- _INSTRUCTION A_
Translate the following sentence from the mortgage thread into French: "She was also unable to get mortgage approval elsewhere."
━━━━━━━━━━━━━━━━━━━━━━━━━━━━━━
Sorry for resurrecting a nearly 12 year old thread but I'm wondering if anyone has any insight into the current position on this for the various lenders in the market? I know someone who has recently divorced and has six months to transfer payment to her ex-spouse in lieu of an order of sale. She is self-employed so was unable to secure a mortgage in her own right with her existing provider despite a very low LTV. She was also unable to get mortgage approval elsewhere. Her partner applied jointly with her and they got approval in principle from KBC but she was advised by her solicitor that they do not facilitate joint mortgages with single names on the deeds, so there's a fairly hefty CAT bill on the table for the partner if they proceed with them. What's the story with AIB/BOI etc?


----------



## 24601 (3 Apr 2018)

24601 said:


> Sorry for resurrecting a nearly 12 year old thread but I'm wondering if anyone has any insight into the current position on this for the various lenders in the market? I know someone who has recently divorced and has six months to transfer payment to her ex-spouse in lieu of an order of sale. She is self-employed so was unable to secure a mortgage in her own right with her existing provider despite a very low LTV. She was also unable to get mortgage approval elsewhere. Her partner applied jointly with her and they got approval in principle from KBC but she was advised by her solicitor that they do not facilitate joint mortgages with single names on the deeds, so there's a fairly hefty CAT bill on the table for the partner if they proceed with them. What's the story with AIB/BOI etc?



Sorry for bumping this but just wondering if anybody has any insight on this. I've been unsuccessful getting responses from the banks.


----------
━━━━━━━━━━━━━━━━━━━━━━━━━━━━━━
- _INSTRUCTION B_
Express part of the records below as a JSON list of strings, one string per line and no blank lines. Begin at the line of the records that contains "Open the help", and stop after the line that contains "Action: click(x=410, y=73)".

- _MATERIAL TO PROCESS_
━━━━━━━━━━━━━━━━━━━━━━━━━━━━━━
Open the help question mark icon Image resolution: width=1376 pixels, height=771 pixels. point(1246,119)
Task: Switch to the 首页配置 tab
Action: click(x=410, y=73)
━━━━━━━━━━━━━━━━━━━━━━━━━━━━━━
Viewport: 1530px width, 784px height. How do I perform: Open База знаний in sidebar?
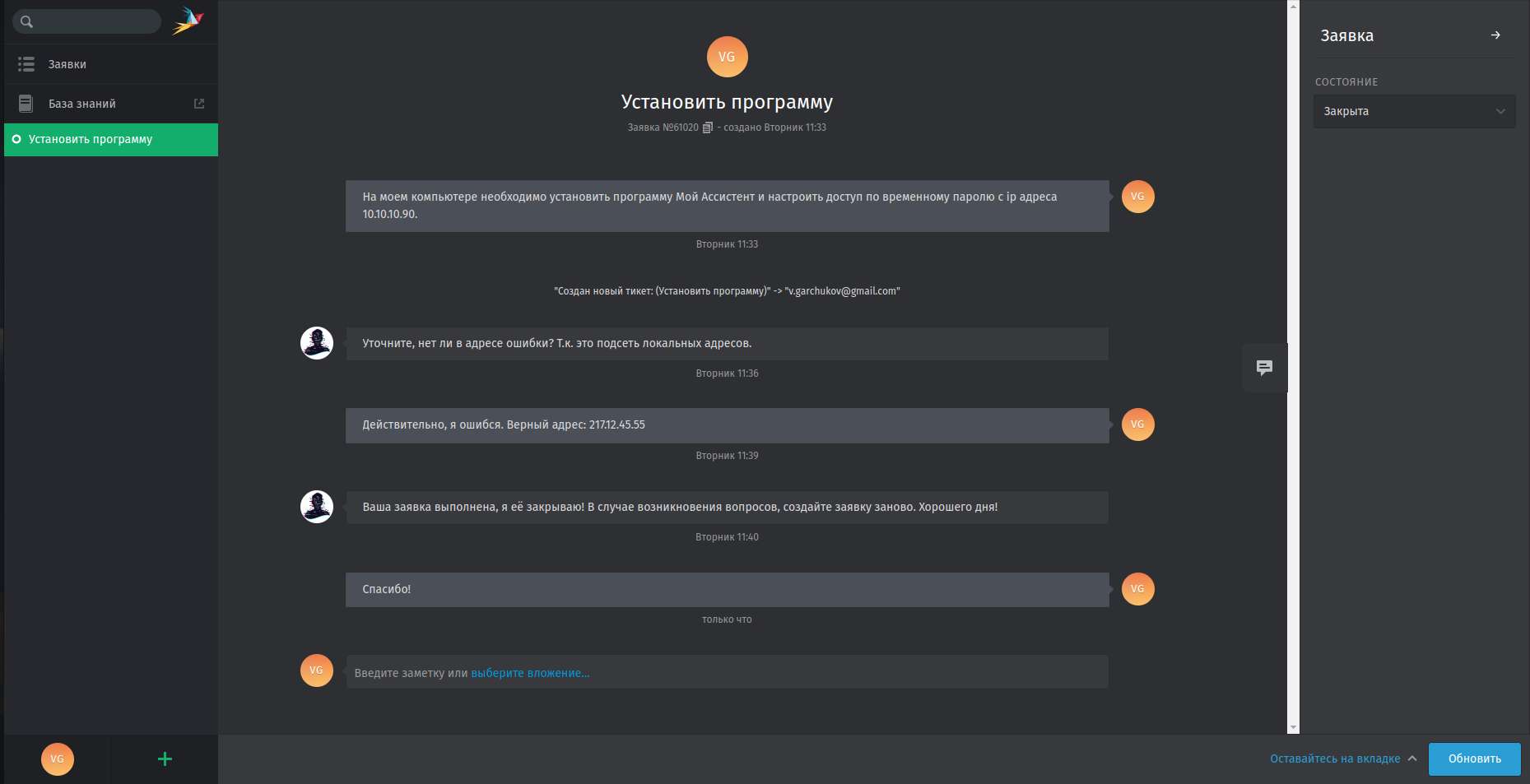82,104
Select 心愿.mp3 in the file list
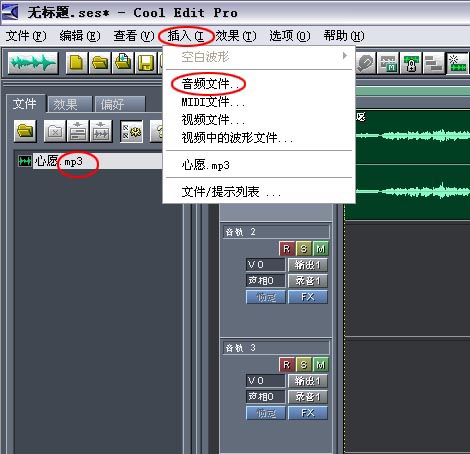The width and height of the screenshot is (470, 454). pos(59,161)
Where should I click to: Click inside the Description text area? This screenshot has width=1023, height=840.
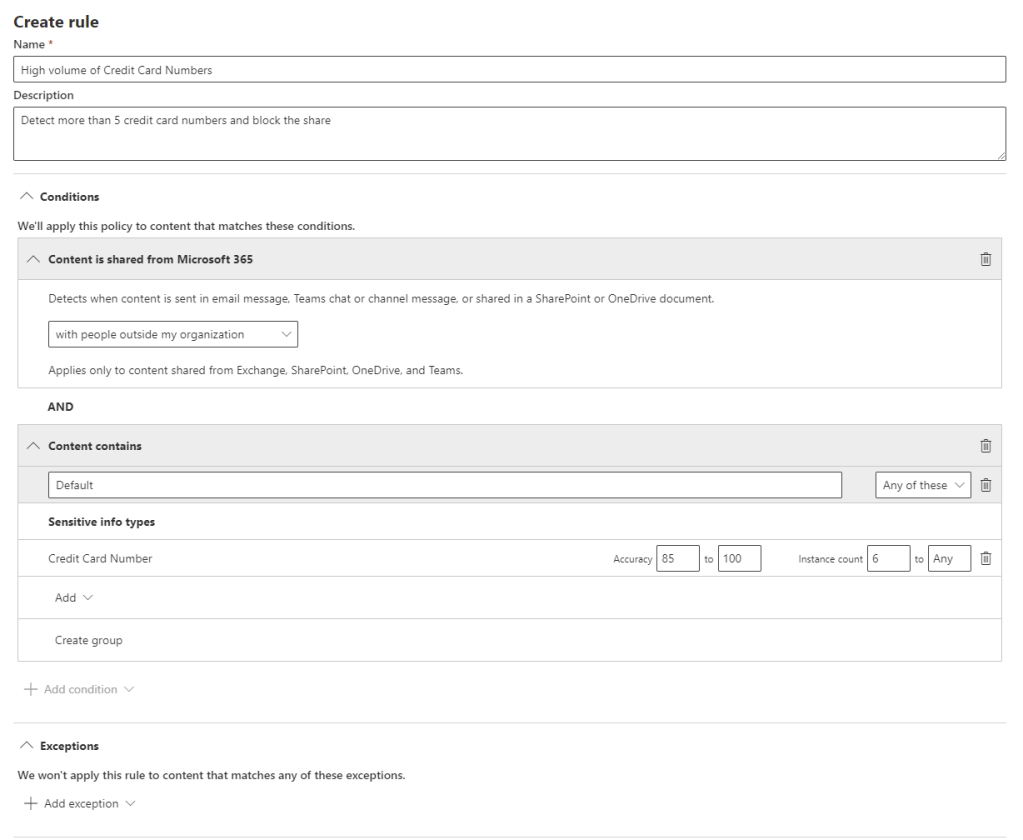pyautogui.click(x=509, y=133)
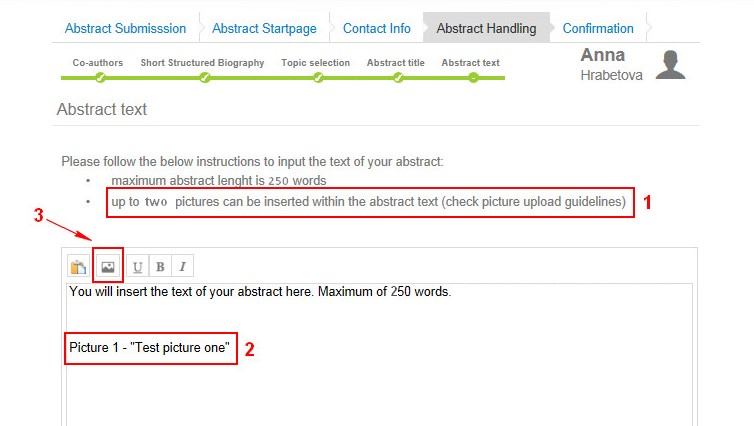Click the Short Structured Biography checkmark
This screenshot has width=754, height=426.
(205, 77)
━━━━━━━━━━━━━━━━━━━━━━━━━━━━━━
- _WORKED ANSWER A_
Elle n'a pas non plus pu obtenir d'accord de prêt immobilier ailleurs.

- _WORKED ANSWER B_
[
  "Open the help question mark icon Image resolution: width=1376 pixels, height=771 pixels. point(1246,119)",
  "Task: Switch to the 首页配置 tab",
  "Action: click(x=410, y=73)"
]